- WRITTEN INSTRUCTION
Reproduce the items below word for word, from their first line through the line containing "Action: tap(163, 41)".

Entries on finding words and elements
⟨

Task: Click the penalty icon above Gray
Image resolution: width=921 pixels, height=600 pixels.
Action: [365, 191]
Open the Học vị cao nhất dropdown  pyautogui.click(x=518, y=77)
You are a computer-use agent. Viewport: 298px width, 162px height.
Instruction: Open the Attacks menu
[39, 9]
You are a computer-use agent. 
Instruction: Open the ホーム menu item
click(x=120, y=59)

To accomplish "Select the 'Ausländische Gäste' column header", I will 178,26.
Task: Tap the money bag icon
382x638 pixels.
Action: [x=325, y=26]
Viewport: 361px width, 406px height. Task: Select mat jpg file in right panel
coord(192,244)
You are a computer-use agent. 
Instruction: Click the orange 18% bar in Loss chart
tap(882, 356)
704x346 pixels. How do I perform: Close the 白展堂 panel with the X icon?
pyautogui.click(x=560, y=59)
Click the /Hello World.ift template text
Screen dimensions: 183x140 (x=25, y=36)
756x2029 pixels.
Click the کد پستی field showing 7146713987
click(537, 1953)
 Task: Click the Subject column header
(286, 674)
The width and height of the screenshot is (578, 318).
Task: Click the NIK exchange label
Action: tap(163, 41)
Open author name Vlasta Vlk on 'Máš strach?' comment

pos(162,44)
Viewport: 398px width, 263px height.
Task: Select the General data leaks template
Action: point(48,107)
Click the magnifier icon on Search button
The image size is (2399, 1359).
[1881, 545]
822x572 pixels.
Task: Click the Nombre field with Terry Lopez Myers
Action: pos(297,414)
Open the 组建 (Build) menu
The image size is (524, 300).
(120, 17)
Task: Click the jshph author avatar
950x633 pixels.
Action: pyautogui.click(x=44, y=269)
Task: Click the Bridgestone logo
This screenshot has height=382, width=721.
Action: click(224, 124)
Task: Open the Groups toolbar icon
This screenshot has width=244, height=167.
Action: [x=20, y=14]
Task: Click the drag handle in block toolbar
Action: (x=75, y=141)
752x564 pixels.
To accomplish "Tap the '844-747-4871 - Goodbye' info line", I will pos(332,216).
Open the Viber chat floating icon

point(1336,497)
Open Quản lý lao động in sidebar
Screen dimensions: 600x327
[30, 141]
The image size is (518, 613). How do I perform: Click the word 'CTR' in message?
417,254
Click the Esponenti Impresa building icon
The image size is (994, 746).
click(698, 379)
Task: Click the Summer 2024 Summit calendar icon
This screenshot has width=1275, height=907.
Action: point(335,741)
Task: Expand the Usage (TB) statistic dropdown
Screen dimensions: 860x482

⟩

- WORKED SOLUTION
Task: Click the penalty icon above Gray
Image resolution: width=921 pixels, height=600 pixels.
Action: [365, 191]
Open the Học vị cao nhất dropdown  pyautogui.click(x=518, y=77)
You are a computer-use agent. Viewport: 298px width, 162px height.
Instruction: Open the Attacks menu
[39, 9]
You are a computer-use agent. 
Instruction: Open the ホーム menu item
click(x=120, y=59)

To accomplish "Select the 'Ausländische Gäste' column header", I will 178,26.
Task: Tap the money bag icon
382x638 pixels.
Action: [x=325, y=26]
Viewport: 361px width, 406px height. Task: Select mat jpg file in right panel
coord(192,244)
You are a computer-use agent. 
Instruction: Click the orange 18% bar in Loss chart
tap(882, 356)
704x346 pixels. How do I perform: Close the 白展堂 panel with the X icon?
pyautogui.click(x=560, y=59)
Click the /Hello World.ift template text
Screen dimensions: 183x140 (x=25, y=36)
756x2029 pixels.
Click the کد پستی field showing 7146713987
click(537, 1953)
 Task: Click the Subject column header
(286, 674)
The width and height of the screenshot is (578, 318).
Task: Click the NIK exchange label
Action: tap(163, 41)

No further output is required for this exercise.